Data in this exercise |
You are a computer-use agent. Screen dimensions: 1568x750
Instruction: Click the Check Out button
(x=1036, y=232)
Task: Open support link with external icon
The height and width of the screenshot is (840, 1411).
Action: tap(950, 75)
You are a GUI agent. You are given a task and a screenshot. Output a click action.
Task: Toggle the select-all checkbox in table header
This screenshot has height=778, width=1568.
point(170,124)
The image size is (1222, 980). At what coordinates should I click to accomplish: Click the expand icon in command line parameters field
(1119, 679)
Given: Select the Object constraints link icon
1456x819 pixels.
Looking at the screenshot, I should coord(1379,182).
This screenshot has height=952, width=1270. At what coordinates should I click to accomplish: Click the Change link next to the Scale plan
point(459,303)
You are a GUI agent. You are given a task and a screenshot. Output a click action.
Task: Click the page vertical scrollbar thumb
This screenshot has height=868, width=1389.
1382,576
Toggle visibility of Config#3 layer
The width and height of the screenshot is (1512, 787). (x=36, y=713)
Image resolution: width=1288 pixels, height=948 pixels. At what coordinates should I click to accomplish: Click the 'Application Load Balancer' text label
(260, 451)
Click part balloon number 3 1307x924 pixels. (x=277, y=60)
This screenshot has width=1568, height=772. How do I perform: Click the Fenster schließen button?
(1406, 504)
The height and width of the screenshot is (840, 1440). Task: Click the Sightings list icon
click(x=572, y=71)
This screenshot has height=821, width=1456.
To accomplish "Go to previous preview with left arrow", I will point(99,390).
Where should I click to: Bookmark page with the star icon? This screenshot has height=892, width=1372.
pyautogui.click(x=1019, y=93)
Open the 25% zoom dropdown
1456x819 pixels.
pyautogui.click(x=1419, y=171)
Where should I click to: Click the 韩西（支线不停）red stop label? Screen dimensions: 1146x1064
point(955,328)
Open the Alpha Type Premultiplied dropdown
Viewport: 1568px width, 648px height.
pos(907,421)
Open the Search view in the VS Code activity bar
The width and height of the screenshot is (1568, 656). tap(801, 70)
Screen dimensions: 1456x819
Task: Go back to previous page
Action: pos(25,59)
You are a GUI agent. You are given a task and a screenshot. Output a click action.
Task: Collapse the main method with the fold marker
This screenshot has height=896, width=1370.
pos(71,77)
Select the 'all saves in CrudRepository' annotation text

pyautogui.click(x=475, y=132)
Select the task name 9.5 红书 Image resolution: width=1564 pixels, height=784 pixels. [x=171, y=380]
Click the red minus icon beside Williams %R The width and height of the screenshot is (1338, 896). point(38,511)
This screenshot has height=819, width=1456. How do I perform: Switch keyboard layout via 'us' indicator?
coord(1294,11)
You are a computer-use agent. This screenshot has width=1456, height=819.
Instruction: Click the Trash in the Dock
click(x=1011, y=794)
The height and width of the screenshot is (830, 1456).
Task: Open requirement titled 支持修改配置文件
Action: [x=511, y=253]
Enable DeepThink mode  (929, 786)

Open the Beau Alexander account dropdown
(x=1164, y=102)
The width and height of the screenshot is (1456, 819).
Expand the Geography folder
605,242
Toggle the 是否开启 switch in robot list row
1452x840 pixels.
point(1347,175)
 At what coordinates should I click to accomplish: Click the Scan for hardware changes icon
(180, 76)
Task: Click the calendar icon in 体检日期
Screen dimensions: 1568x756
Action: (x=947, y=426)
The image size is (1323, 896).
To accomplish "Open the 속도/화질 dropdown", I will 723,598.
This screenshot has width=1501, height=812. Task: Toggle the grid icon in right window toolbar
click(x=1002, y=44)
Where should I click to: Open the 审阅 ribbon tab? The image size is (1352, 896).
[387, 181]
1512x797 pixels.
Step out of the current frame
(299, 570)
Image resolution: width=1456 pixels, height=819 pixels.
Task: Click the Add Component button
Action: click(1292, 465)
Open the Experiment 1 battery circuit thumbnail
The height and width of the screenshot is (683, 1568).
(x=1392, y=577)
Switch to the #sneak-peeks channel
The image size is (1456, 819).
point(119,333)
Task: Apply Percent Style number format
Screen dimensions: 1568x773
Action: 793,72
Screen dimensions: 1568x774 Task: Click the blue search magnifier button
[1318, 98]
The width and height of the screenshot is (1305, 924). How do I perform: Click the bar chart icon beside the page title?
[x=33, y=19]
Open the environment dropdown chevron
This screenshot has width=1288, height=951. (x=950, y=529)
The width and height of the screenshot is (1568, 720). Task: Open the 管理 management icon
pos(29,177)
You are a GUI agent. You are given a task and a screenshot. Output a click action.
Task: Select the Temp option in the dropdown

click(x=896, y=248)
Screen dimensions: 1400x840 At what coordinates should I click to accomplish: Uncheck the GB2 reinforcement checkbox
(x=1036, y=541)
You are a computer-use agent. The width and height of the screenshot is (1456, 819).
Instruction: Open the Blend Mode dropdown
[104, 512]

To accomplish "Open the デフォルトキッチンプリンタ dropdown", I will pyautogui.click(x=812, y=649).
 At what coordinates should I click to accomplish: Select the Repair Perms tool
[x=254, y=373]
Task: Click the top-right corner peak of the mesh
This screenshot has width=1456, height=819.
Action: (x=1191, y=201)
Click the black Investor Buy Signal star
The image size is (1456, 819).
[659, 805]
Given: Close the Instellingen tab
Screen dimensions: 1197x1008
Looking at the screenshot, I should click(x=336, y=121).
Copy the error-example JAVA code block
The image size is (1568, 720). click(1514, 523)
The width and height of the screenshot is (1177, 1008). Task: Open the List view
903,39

Work order |
Write out every line of the data exactly, leaving nothing out.

Task result |
You are a computer-use agent. Screen dimensions: 1568x750
Instruction: Click the Check Out button
(x=1036, y=232)
Task: Open support link with external icon
The height and width of the screenshot is (840, 1411).
Action: tap(950, 75)
You are a GUI agent. You are given a task and a screenshot. Output a click action.
Task: Toggle the select-all checkbox in table header
This screenshot has height=778, width=1568.
point(170,124)
The image size is (1222, 980). At what coordinates should I click to accomplish: Click the expand icon in command line parameters field
(1119, 679)
Given: Select the Object constraints link icon
1456x819 pixels.
Looking at the screenshot, I should coord(1379,182).
This screenshot has height=952, width=1270. At what coordinates should I click to accomplish: Click the Change link next to the Scale plan
point(459,303)
You are a GUI agent. You are given a task and a screenshot. Output a click action.
Task: Click the page vertical scrollbar thumb
This screenshot has height=868, width=1389.
1382,576
Toggle visibility of Config#3 layer
The width and height of the screenshot is (1512, 787). (x=36, y=713)
Image resolution: width=1288 pixels, height=948 pixels. At what coordinates should I click to accomplish: Click the 'Application Load Balancer' text label
(260, 451)
Click part balloon number 3 1307x924 pixels. (x=277, y=60)
This screenshot has width=1568, height=772. How do I perform: Click the Fenster schließen button?
(1406, 504)
The height and width of the screenshot is (840, 1440). Task: Click the Sightings list icon
click(x=572, y=71)
This screenshot has height=821, width=1456.
To accomplish "Go to previous preview with left arrow", I will point(99,390).
Where should I click to: Bookmark page with the star icon? This screenshot has height=892, width=1372.
pyautogui.click(x=1019, y=93)
Open the 25% zoom dropdown
1456x819 pixels.
pyautogui.click(x=1419, y=171)
Where should I click to: Click the 韩西（支线不停）red stop label? Screen dimensions: 1146x1064
point(955,328)
Open the Alpha Type Premultiplied dropdown
Viewport: 1568px width, 648px height.
pos(907,421)
Open the Search view in the VS Code activity bar
The width and height of the screenshot is (1568, 656). tap(801, 70)
Screen dimensions: 1456x819
Task: Go back to previous page
Action: pos(25,59)
You are a GUI agent. You are given a task and a screenshot. Output a click action.
Task: Collapse the main method with the fold marker
This screenshot has height=896, width=1370.
pos(71,77)
Select the 'all saves in CrudRepository' annotation text

pyautogui.click(x=475, y=132)
Select the task name 9.5 红书 Image resolution: width=1564 pixels, height=784 pixels. [x=171, y=380]
Click the red minus icon beside Williams %R The width and height of the screenshot is (1338, 896). point(38,511)
This screenshot has height=819, width=1456. How do I perform: Switch keyboard layout via 'us' indicator?
coord(1294,11)
You are a computer-use agent. This screenshot has width=1456, height=819.
Instruction: Click the Trash in the Dock
click(x=1011, y=794)
The height and width of the screenshot is (830, 1456).
Task: Open requirement titled 支持修改配置文件
Action: [x=511, y=253]
Enable DeepThink mode  (929, 786)

Open the Beau Alexander account dropdown
(x=1164, y=102)
The width and height of the screenshot is (1456, 819).
Expand the Geography folder
605,242
Toggle the 是否开启 switch in robot list row
1452x840 pixels.
point(1347,175)
 At what coordinates should I click to accomplish: Click the Scan for hardware changes icon
(180, 76)
Task: Click the calendar icon in 体检日期
Screen dimensions: 1568x756
Action: (x=947, y=426)
The image size is (1323, 896).
To accomplish "Open the 속도/화질 dropdown", I will 723,598.
This screenshot has width=1501, height=812. Task: Toggle the grid icon in right window toolbar
click(x=1002, y=44)
Where should I click to: Open the 审阅 ribbon tab? The image size is (1352, 896).
[387, 181]
1512x797 pixels.
Step out of the current frame
(299, 570)
Image resolution: width=1456 pixels, height=819 pixels.
Task: Click the Add Component button
Action: click(1292, 465)
Open the Experiment 1 battery circuit thumbnail
The height and width of the screenshot is (683, 1568).
(x=1392, y=577)
Switch to the #sneak-peeks channel
The image size is (1456, 819).
point(119,333)
Task: Apply Percent Style number format
Screen dimensions: 1568x773
Action: 793,72
Screen dimensions: 1568x774 Task: Click the blue search magnifier button
[1318, 98]
The width and height of the screenshot is (1305, 924). How do I perform: Click the bar chart icon beside the page title?
[x=33, y=19]
Open the environment dropdown chevron
This screenshot has width=1288, height=951. (x=950, y=529)
The width and height of the screenshot is (1568, 720). Task: Open the 管理 management icon
pos(29,177)
You are a GUI agent. You are given a task and a screenshot. Output a click action.
Task: Select the Temp option in the dropdown

click(x=896, y=248)
Screen dimensions: 1400x840 At what coordinates should I click to accomplish: Uncheck the GB2 reinforcement checkbox
(x=1036, y=541)
You are a computer-use agent. The width and height of the screenshot is (1456, 819).
Instruction: Open the Blend Mode dropdown
[104, 512]

To accomplish "Open the デフォルトキッチンプリンタ dropdown", I will pyautogui.click(x=812, y=649).
 At what coordinates should I click to accomplish: Select the Repair Perms tool
[x=254, y=373]
Task: Click the top-right corner peak of the mesh
This screenshot has width=1456, height=819.
Action: (x=1191, y=201)
Click the black Investor Buy Signal star
The image size is (1456, 819).
[659, 805]
Given: Close the Instellingen tab
Screen dimensions: 1197x1008
Looking at the screenshot, I should click(x=336, y=121).
Copy the error-example JAVA code block
The image size is (1568, 720). click(1514, 523)
The width and height of the screenshot is (1177, 1008). Task: Open the List view
903,39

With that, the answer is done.